読解用文章 ->

□ □ □ □ □

ローカルの日常を訪ねる「ステイケーション」。滞在中に出会える、その町ならではの朝の風景をフォトグラファー嶋崎征弘さんの一枚の写真と文でお届けします。今号は高円寺の商店街脇にたたずむ銭湯「小杉湯」へ。朝風呂から始めるこの町ならではの朝、ぜひみなさんもご体験ください
高円寺の街で長年愛される銭湯で始める1日
小杉湯さんのことは以前から耳に入っており、いつか連載でと思っていた。今回念願かなって朝風呂へ。高円寺駅北口、庚申通り商店街から路地に入ると、「小杉湯」と書かれた青い看板が目に入る。
頭に思い描く、銭湯があって欲しいというロケーション。宮造りの、いわゆる東京型(初めて聞いた)の建物は、素人目にもよく手入れされていることがわかる。番台を通り抜け、脱衣所へ。正面に見える銭湯絵のブルーが目を引く。風呂場へ入ると、湯気抜きの高~い窓から、朝のクリアな光が降り注ぐ。3代目の平松さんが教会の中にいるような光と言っていたのが印象的で、入る前からとても気分がいい。

□ □ □ □ □

課題の資料 ->
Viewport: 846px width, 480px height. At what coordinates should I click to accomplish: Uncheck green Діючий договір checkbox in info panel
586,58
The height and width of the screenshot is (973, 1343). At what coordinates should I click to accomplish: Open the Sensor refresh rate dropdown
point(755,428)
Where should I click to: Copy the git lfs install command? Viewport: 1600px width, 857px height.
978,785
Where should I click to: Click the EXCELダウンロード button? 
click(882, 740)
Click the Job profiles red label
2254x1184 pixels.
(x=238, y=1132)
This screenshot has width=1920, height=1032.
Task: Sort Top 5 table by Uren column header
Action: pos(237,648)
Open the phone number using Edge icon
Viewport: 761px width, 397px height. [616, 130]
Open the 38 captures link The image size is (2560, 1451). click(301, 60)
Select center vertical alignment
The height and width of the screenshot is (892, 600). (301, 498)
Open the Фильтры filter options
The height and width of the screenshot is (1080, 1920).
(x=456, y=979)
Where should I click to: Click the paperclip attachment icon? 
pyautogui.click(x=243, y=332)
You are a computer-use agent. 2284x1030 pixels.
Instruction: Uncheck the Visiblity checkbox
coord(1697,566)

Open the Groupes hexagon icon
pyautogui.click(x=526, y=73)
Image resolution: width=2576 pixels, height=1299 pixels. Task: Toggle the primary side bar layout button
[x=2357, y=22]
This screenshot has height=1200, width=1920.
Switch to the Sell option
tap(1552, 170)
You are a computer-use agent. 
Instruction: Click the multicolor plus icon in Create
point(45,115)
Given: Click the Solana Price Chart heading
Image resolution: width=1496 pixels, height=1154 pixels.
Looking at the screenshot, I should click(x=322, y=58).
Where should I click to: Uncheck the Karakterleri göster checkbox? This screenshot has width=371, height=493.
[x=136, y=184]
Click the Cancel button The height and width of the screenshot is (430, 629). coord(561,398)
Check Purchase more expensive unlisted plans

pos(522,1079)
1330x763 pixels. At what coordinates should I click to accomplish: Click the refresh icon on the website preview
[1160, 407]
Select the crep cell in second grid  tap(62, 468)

□ □ □ □ □

必要な作業 ->
a: 小杉湯の朝風呂についての文章から、「ローカルの日常を訪ねる「ステ」で始まり「書かれた青い看板が目に入る。」で終わる部分を一字も変えずに複写してください。
b: 記録のうち、「Where should I click to: Copy」を含む行から始まり「click(882, 740)」を含む行で終わる範囲だけを、依頼文も含めて書き出してください。その際、解答に示された座標の数値すべてに-52を加えてください。

問題の解答 ->
a:
ローカルの日常を訪ねる「ステイケーション」。滞在中に出会える、その町ならではの朝の風景をフォトグラファー嶋崎征弘さんの一枚の写真と文でお届けします。今号は高円寺の商店街脇にたたずむ銭湯「小杉湯」へ。朝風呂から始めるこの町ならではの朝、ぜひみなさんもご体験ください
高円寺の街で長年愛される銭湯で始める1日
小杉湯さんのことは以前から耳に入っており、いつか連載でと思っていた。今回念願かなって朝風呂へ。高円寺駅北口、庚申通り商店街から路地に入ると、「小杉湯」と書かれた青い看板が目に入る。

b:
Where should I click to: Copy the git lfs install command? Viewport: 1600px width, 857px height.
926,733
Where should I click to: Click the EXCELダウンロード button? 
click(830, 688)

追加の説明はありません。